Depending on the provider, vaulted gold can be bought and sold easily, 24 hours a day, 7 days a week, 365 days a year. In most cases, costs for buying or selling vaulted gold are significantly lower than buying small gold coins or gold bars. The regular costs for insured safekeeping of gold are also low. Depending on the investment amount and product provider they can be significantly lower than the regular management costs for a gold fund or even a gold ETF.

Costs of gold investments

The costs of a gold investment depend very heavily on the specific type of investment and on the specific provider of the product. From an investor’s standpoint, the costs can be categorized as one of the following:

  • Costs for buying gold / gold investments
  • Regular costs for administration / safekeeping of the gold investment
  • Costs for selling a gold investment

Risks of gold investments

As with every investment, investing in gold may also carry risks for the investor. The price risk, i.e. the likelihood that the gold investment will drop in value due to a decrease of the gold price, is the most obvious risk of a gold investment. Private investors should only invest a limited share of their overall portfolio in gold. Diversification generally reduces the risk to the overall investment portfolio in case of price movements in individual asset classes.

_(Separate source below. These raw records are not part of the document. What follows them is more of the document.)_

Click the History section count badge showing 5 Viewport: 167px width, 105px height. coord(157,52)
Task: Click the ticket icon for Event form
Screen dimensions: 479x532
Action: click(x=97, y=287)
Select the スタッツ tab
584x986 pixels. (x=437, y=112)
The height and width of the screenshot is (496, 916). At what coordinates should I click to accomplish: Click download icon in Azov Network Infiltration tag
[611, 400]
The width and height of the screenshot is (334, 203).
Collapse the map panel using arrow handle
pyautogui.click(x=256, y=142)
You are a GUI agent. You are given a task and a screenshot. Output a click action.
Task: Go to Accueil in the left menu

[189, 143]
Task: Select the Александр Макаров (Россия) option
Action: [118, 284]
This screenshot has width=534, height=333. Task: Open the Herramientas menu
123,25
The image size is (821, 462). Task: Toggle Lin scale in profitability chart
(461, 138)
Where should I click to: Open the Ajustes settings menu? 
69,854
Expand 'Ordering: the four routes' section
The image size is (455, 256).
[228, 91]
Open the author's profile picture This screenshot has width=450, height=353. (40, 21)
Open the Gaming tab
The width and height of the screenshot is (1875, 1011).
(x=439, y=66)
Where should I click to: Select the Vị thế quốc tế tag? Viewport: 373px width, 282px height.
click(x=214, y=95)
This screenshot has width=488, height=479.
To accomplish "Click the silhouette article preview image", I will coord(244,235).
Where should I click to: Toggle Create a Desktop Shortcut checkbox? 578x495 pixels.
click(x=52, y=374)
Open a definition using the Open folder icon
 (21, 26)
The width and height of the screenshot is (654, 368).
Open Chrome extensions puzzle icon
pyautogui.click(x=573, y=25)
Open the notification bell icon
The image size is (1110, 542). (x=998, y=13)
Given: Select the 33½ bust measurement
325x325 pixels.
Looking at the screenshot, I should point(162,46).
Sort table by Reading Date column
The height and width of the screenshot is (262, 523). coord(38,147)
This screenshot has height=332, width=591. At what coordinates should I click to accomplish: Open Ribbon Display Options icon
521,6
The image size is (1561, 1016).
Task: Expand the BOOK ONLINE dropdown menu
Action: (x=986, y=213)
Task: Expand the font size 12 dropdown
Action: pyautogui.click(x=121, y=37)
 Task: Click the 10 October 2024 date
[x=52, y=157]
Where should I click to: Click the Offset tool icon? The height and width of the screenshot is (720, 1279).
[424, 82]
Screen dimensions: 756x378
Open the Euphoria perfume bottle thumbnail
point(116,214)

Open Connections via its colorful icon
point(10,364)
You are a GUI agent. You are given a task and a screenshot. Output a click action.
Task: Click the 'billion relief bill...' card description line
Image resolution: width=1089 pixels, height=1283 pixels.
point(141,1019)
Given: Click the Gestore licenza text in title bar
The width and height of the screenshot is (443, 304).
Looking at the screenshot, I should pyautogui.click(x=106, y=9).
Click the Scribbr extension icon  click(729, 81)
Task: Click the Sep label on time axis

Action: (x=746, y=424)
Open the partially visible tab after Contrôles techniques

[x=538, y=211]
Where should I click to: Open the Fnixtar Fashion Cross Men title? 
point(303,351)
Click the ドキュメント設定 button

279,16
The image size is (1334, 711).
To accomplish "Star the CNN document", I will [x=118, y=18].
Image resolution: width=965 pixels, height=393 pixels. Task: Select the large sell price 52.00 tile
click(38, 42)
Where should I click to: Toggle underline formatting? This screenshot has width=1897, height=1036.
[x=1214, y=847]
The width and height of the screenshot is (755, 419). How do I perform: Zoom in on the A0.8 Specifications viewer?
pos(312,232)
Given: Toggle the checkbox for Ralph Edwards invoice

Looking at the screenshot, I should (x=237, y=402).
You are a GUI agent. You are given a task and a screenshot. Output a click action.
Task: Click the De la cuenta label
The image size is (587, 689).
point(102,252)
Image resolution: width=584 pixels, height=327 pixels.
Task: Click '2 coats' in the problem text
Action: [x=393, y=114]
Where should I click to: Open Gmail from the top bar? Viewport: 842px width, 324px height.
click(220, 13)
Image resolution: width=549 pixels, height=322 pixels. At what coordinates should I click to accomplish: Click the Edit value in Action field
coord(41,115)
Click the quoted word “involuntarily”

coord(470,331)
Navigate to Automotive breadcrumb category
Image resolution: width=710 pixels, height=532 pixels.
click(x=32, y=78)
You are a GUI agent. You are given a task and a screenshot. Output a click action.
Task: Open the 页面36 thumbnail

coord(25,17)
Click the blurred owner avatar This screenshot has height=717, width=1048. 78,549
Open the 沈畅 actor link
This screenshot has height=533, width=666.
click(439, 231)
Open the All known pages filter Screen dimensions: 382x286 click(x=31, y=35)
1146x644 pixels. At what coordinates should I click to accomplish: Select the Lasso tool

Other risks of gold investments could be counterparty risks or liquidity risks. Investors are advised to check the product characteristics (e.g. outright ownership of gold and custody by an independent third party) and the product providers (e.g. trustworthiness) before investing any money.

If investors invest in financial products which are linked to the price of gold, they usually face the counter party risk. If the issuer of the financial product becomes insolvent, the investor may lose money.

Tax on gold investments

Disclaimer: The information contained herein is general in nature and is not intended as legal, tax or investment advice. The information contained herein should not be used in any actual transaction without the advice and guidance of a professional Tax Advisor who is familiar with all the relevant facts.

Bullion gold is VAT exempted in the European Union as well as in the US and other countries.

The taxation of capital gains from gold investments depends on your country’s tax codes and the form of investment. In the US and UK investors have to declare capital gains from gold investments and pay a tax on the gains. In the US, there is in general no difference in capital gains tax on physical, vaulted gold, gold ETF or other gold-backed securities.